Figure 1: (From ref.) The application of a magnetic field causes a small splitting of energy levels producing a net alignment with the magnetic field.
Figure 2: From Wikipedia. Splitting of the energy levels of an electron by a magnetic field.
As the spin represents an intrinsic angular momentum which has been compared to the angular momentum of a spinning charged ball, the magnetic field exerts a torque on the spin similarly to the gravity field on a spinning top. Due to the gravity torque, the spinning top will wobble or precess, or in other words, it will perform a movement that draws a cone in space. Similarly, the spin will precess around the direction of the magnetic field with a frequency ω termed Larmor frequency. The Larmor frequency is given by the relationship:
ω = γ * Β
where γ is the gyromagnetic ratio (magnetogyric ratio) and Β the magnetic field strength.
In accordance with what was mentioned above, in the presence of the magnetic field, spins will tend to preferentially align themselves with the direction of the field, thereby adopting a low energy state while precessing around the direction of the field, or will align themselves opposite to the direction of the field, thereby adopting a high energy state, while precessing accordingly.
For a “spin up” electron i.e. ms=+½ in a magnetic field:
E+½= -γ ħ B0 /2
For a “spin down” electron i.e. ms=-½ in a magnetic field:
E-½= +γ ħ B0 /2
Max Planck had shown that the change in energy (ΔE) of an atomic system due to the emission of a photon of frequency (fo) is:
ΔE = h fo
where h is Planck's constant.
The energy difference between the two spin energy states is given by the relationship:
ΔE = γ ħ B0 = ħ ω
where γ is the gyromagnetic ratio, h is Plank’s constant and ħ = h / 2π
It is noted that this is equivalent to ΔE = h fo.
The energy difference between the two states is proportional to the strength of the magnetic field (B).
If we provide to a spin system electromagnetic energy at the frequency of spin precession, the spin system will be able to absorb it and transition to a high energy state and subsequently emit it and transition to a lower energy state.
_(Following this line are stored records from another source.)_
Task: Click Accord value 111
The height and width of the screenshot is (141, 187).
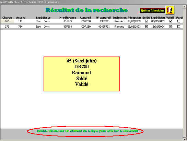Action: (x=20, y=21)
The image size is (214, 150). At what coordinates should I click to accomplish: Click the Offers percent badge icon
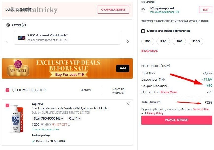click(x=8, y=25)
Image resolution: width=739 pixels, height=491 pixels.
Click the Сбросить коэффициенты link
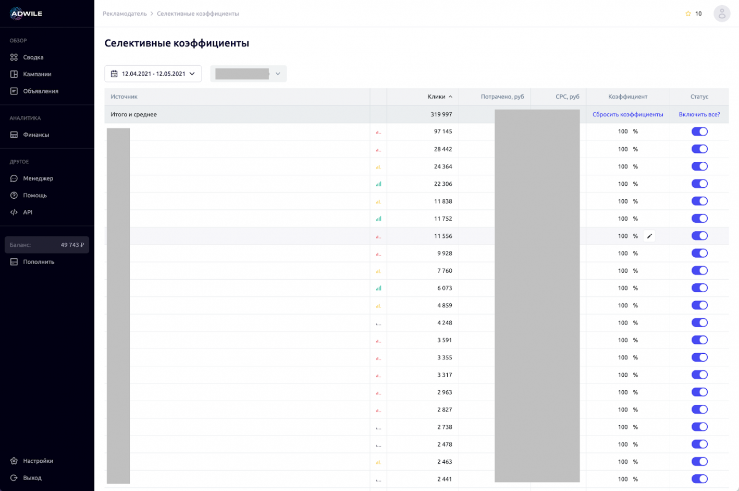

This is termed Magnetic Resonance. It is used in nuclear magnetic resonance spectroscopy to determine material properties and identify substances and also in medical imaging techniques such as “Magnetic Resonance Imaging” (MRI). A brief description of the MRI technique will be provided further below.
For instance, in the case of the electron spin, there will be a transition from ms=+½ to ms=-½ and back in accordance with the relationship mentioned previously.
This can be accomplished by providing a radiofrequency as is the case in Magnetic Resonance Imaging (MRI). If we consider the magnetic component of the RF, i.e. the changing magnetic field (e.g. picture), then this will exert a torque/force on the spin system which will tip (flip) it or make it change direction for a specific angle depending on the duration of the pulse.
This angle is termed flip/tip angle (φ). If we apply this field perpendicular to the spin system and we wish to flip the spin by 90°(π/2) then we can use the following relationship to calculate the required duration of the pulse for φ=π/2:
φ=ω*T = γ*B*T.
The influence of the magnetic field is counteracted by thermal collisions. Under the influence of the magnetic field and the thermal collisions, an equilibrium will be established for the population, termed thermal equilibrium which is described by the Boltzmann distribution:
N+/N− = exp [− ΔE / kT]
where N+ and N- represent the number of spins that are expected to be found in the spin up or spin down configuration.
The Boltzmann distribution predicts that at room/body temperature the amount of spins in the lower energy state is almost equal to that of spins in the higher energy state with a very small excess of spins ~3 x 10-6 in the spin up orientation.